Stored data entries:
◇ ◇ ◇ ◇

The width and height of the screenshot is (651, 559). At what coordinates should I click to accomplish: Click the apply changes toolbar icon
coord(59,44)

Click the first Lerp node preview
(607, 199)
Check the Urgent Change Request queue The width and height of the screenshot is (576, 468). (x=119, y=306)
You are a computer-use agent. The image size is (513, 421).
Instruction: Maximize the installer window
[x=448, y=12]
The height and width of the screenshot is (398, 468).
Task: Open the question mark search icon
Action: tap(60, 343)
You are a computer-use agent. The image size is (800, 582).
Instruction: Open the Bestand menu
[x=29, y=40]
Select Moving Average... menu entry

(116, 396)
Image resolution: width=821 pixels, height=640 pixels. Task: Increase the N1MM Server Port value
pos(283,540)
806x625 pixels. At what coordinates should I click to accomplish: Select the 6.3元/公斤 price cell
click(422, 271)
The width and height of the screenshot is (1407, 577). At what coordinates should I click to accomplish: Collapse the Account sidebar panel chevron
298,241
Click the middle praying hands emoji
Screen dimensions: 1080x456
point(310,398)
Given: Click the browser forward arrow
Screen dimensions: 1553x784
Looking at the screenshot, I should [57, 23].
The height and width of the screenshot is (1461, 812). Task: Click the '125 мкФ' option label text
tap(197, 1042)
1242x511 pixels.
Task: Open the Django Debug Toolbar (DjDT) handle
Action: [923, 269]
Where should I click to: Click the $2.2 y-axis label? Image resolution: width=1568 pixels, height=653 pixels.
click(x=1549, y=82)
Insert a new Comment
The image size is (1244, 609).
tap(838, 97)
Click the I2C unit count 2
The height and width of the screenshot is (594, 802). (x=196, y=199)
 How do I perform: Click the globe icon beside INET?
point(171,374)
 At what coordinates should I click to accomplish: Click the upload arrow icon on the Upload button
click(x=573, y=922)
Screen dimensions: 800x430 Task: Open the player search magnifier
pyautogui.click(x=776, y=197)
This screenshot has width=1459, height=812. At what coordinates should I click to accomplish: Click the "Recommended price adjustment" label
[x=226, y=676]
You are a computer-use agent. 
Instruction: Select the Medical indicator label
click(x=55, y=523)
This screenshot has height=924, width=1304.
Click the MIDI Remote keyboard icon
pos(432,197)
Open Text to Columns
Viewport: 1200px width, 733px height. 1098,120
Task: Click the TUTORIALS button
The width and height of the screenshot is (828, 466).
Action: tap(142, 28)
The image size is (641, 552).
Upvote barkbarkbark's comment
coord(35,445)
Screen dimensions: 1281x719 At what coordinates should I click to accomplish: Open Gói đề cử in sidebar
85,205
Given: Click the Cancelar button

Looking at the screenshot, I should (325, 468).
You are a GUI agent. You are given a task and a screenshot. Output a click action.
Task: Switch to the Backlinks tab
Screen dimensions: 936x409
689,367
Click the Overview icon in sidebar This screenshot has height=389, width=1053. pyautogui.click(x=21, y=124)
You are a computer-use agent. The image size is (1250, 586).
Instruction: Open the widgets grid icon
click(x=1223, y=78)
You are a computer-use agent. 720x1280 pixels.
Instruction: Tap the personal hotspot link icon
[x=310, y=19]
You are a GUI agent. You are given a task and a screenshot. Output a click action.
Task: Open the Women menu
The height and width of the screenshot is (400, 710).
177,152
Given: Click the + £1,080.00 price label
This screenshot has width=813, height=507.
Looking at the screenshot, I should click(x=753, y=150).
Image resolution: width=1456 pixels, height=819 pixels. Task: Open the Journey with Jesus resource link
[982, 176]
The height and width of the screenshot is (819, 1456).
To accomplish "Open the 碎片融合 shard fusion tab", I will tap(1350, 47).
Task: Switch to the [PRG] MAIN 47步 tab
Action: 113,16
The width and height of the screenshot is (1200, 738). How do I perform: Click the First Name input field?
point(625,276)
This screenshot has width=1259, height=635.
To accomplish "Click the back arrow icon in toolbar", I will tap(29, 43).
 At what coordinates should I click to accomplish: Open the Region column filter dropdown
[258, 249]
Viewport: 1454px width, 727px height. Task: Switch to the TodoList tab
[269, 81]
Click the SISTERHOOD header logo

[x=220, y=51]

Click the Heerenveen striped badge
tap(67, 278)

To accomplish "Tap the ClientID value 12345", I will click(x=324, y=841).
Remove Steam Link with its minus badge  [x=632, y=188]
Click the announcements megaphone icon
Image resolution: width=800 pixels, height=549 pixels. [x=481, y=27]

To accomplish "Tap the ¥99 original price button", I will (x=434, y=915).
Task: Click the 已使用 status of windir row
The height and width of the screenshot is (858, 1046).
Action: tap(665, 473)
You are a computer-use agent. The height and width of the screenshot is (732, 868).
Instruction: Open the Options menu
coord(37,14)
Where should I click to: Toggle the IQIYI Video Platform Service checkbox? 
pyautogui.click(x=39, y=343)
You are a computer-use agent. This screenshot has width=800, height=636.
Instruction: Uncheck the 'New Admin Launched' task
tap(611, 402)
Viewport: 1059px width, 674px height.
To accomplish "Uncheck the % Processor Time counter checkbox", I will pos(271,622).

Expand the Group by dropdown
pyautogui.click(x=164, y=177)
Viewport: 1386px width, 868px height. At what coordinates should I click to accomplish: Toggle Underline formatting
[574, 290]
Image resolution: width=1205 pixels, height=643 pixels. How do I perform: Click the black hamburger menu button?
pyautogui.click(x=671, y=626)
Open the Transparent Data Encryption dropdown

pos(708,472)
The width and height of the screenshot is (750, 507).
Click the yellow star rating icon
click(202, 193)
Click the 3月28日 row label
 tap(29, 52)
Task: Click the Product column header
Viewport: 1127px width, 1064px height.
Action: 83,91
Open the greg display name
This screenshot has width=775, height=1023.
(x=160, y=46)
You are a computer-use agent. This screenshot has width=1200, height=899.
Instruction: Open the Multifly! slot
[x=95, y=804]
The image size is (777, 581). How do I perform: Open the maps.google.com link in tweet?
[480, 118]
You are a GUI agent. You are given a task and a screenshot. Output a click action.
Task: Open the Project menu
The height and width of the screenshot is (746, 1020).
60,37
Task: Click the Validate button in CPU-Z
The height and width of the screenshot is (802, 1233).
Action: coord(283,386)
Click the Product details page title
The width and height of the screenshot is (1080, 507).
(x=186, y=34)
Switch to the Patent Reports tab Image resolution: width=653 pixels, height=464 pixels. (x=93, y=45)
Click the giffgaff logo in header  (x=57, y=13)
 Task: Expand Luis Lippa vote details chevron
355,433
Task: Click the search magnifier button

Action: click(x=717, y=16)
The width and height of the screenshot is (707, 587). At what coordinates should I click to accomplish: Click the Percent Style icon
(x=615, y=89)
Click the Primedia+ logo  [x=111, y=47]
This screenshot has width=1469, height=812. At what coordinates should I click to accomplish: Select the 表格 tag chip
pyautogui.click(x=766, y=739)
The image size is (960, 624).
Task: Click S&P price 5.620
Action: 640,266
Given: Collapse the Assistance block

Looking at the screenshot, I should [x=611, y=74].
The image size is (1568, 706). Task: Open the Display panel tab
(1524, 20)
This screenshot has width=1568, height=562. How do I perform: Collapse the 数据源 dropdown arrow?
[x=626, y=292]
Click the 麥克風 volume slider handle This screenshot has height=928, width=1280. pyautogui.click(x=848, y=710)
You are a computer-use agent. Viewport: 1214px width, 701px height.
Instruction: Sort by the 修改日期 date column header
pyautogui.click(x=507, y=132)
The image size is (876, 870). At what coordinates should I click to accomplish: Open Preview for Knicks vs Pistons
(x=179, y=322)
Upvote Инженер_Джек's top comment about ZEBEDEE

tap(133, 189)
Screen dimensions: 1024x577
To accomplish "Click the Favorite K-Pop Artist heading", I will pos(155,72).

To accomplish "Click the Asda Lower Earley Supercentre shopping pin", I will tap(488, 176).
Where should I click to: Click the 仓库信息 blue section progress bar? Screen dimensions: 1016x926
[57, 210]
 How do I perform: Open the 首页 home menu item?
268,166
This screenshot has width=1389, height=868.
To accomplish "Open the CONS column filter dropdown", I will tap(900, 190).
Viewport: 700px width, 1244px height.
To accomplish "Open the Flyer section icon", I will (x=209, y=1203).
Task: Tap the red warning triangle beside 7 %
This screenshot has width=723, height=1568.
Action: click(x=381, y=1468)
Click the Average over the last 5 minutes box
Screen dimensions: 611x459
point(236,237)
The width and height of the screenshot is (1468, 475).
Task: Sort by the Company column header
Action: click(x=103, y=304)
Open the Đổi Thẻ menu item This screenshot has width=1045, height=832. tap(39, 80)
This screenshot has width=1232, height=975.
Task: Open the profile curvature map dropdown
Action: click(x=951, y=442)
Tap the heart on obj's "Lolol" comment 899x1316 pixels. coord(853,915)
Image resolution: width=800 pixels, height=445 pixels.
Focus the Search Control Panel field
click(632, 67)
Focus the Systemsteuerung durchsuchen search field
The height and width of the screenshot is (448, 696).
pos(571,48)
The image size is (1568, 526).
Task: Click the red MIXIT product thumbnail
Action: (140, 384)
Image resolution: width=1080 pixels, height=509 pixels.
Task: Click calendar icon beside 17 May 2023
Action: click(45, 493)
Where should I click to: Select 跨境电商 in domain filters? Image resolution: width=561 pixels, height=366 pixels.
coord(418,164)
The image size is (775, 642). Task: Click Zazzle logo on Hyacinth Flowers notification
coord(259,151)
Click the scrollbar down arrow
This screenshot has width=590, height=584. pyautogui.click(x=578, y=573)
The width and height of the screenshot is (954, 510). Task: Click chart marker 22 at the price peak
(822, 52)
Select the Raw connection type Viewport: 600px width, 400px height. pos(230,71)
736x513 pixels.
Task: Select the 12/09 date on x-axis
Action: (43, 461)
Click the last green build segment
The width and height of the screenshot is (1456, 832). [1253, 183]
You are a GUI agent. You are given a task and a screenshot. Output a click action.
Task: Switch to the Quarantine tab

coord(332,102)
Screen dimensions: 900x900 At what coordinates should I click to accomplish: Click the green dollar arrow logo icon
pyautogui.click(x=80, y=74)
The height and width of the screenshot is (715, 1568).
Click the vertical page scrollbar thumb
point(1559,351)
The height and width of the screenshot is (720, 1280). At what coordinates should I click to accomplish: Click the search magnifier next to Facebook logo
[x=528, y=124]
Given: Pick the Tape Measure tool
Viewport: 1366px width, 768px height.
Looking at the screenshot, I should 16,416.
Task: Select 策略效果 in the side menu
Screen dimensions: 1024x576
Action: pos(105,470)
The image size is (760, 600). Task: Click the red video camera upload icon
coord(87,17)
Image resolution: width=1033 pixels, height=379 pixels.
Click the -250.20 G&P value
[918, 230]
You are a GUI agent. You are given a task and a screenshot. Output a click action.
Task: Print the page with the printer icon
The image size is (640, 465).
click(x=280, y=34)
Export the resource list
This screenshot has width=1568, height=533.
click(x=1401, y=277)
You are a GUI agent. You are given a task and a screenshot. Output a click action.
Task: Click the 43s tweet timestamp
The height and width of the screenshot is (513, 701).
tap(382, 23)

◇ ◇ ◇ ◇

Activity:
Beginning at the first line of the records, give again each line exactly as written, ending with the line that contains "Check the Urgent".

Exercise output:
The width and height of the screenshot is (651, 559). At what coordinates should I click to accomplish: Click the apply changes toolbar icon
coord(59,44)

Click the first Lerp node preview
(607, 199)
Check the Urgent Change Request queue The width and height of the screenshot is (576, 468). (x=119, y=306)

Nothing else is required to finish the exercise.